» **What to do**
Of all the lines in the records below, copy only those that contain the string "computer".

Saved data entries

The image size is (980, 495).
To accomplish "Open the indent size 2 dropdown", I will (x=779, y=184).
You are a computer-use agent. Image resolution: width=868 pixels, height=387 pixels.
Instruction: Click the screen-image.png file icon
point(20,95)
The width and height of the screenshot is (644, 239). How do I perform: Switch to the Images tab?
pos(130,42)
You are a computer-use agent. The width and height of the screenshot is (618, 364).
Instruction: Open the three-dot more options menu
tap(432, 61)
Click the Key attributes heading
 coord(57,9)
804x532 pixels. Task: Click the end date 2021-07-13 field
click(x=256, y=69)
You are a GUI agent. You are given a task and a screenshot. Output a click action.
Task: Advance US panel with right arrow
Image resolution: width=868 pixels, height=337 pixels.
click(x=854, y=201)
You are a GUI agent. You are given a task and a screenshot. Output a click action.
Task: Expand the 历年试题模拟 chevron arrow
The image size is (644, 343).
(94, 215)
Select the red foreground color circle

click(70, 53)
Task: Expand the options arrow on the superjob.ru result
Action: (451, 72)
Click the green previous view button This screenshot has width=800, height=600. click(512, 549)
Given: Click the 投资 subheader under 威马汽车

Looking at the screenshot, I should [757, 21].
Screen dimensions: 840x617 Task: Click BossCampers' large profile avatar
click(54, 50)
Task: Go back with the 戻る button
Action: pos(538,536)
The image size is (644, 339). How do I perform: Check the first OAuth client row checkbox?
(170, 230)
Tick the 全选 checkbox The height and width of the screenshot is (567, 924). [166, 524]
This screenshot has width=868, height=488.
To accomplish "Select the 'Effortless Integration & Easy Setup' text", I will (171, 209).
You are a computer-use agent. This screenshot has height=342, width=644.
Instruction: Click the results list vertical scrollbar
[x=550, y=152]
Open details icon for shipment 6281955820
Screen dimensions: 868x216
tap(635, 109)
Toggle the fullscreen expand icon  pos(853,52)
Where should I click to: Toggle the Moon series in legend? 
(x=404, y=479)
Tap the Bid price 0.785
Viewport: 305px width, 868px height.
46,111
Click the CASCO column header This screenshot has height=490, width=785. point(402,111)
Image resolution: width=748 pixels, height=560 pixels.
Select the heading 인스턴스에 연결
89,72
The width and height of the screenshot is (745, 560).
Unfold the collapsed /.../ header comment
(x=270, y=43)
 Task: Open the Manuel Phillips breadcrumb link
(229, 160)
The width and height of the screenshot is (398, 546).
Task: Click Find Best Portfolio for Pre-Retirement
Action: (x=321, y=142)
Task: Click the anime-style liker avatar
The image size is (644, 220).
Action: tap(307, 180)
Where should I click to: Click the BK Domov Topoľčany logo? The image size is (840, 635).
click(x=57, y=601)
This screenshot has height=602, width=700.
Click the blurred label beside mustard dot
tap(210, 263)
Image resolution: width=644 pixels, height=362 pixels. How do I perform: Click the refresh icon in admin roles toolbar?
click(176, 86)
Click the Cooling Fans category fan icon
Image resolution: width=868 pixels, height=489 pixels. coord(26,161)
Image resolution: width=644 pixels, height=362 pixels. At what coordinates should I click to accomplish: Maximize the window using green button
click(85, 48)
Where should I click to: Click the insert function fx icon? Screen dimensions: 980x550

» **Task response**
You are a computer-use agent. Image resolution: width=868 pixels, height=387 pixels.
You are a computer-use agent. The width and height of the screenshot is (618, 364).
You are a computer-use agent. This screenshot has height=342, width=644.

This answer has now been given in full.